分譲マンションと民泊問題
私は解体工事の責任者として日々奔走している訳だが、休日でも街中を散策中に、どうしても解体現場を発見すると目が向いてしまう。
そんな中で、今までのデフレ時代を象徴するかのような解体現場を数件目の当りにした。それは明らかに、防音パネルを使用し周辺住民には解体時の騒音で、極力ストレスを与えない方が良いであろう住宅街において、ただのシート(防音シートでさえない)を使用したり、公園が近くしかも前面道路が狭い割には人通りが多いにも係らず、ガードマン(見張り員)を配置していない現場である。保険をかけているからといって、実際に事故がおきた場合には金銭で解決できる問題ではないはずだ。福島の除染において手抜き工事が行われ話題になった。この日本は、いつからこの様な発展途上国並の思想とモラルに成り下がったのか。
その他噂による話だが、酷い会社になると解体現場から発生した産業廃棄物を自宅近くに仮置きし、現場終了後に大型でいっきに処理するケースもみられた。
当然このケースは法律に触れる訳だが、マニフェストは元請工事業者が管理する事になっており、民間の発注会社(不動産会社等)の関心が驚く程低い。
私事ではあるが、以前大手ゼネコンの一時下請け業者の所長として、長く公共事業に携わってきた。その中での大手ゼネコンのマニフェスト管理の徹底さは、やはり責任ある企業であると印象をうけた。
また作業員においては、ヘルメットや安全帯を着用せず、安全管理の意識の低さも垣間見られた。工事発注者は現場見廻りには殆ど来ない。それはもしかして、暗に低価格受注をした業者への利潤追求の手抜き工事に対しての気遣いではと思わざるを得ない。
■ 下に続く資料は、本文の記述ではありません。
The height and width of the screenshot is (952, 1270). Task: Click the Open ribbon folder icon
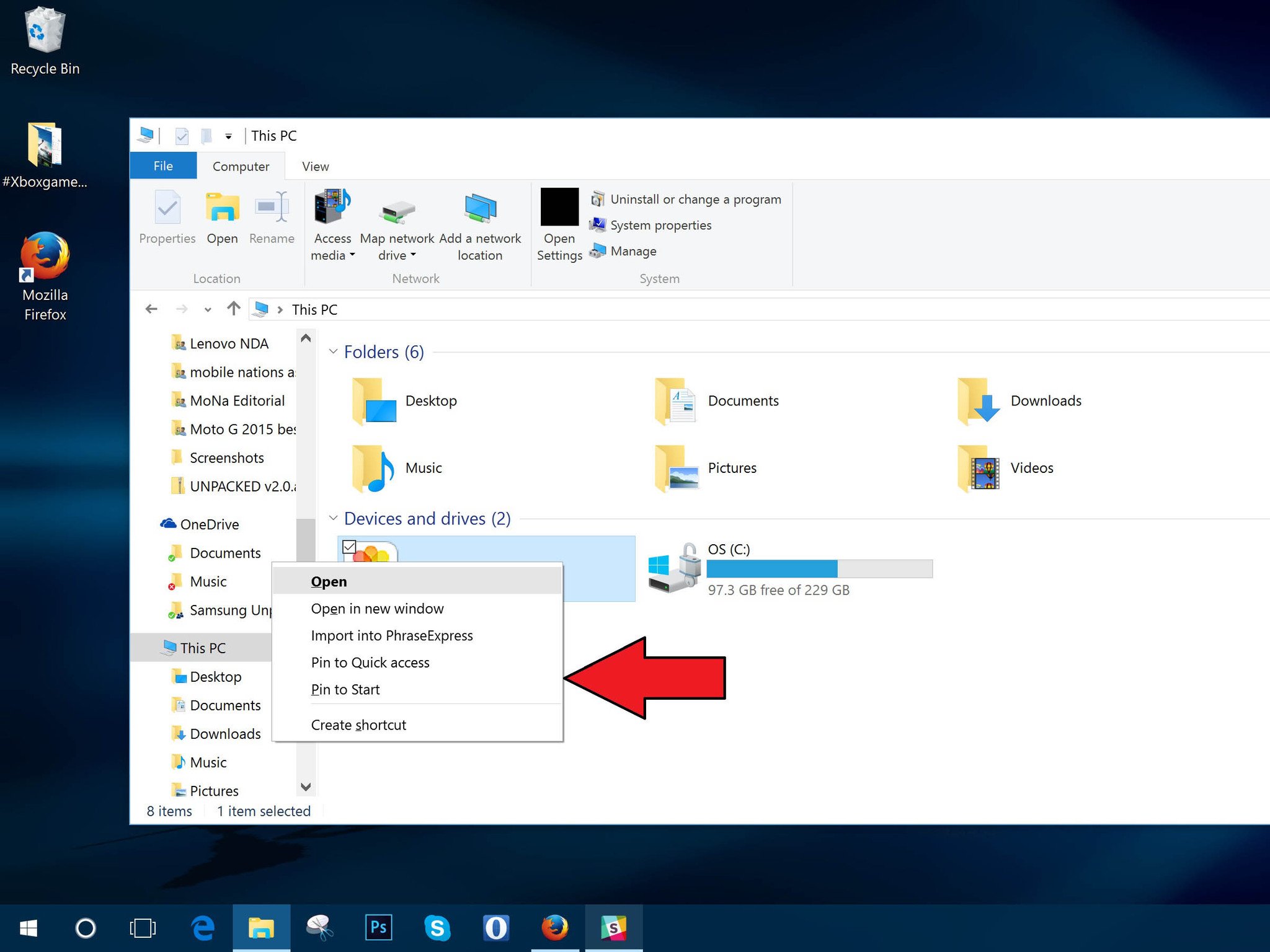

あえて付け加えるならば、価格重視の発注により適性価格から大きく外れれば、なんらかの歪もしくは不正が生じるはずだ。発注者側企業の問題意識を高めなければ、事が起きた場合、一挙に問題が明るみに出るだろう。
私の考えでは、例えば不動産物件販売の為の解体工事でも、最終的に販売される建築工事のみではなく、既にお客様の商品の一部を預かっていると思う。着工前の見積り段階から近隣住民、そして社会全体への精一杯の誠意と努力をもって、プロジェクトに参加したい。
自民党を中心とした連立政権が復活し、実のある経済政策を実行し続けていくのであれば、
デフレ時代の終焉を迎えるかもしれない。しかし、暫くは現状維持といったところだろう。
弊社は、今後もお客様の期待を裏切らず、妥協の無い現場管理を提供していき、社会に責任ある企業としてその役割を果たして行きたいと思う。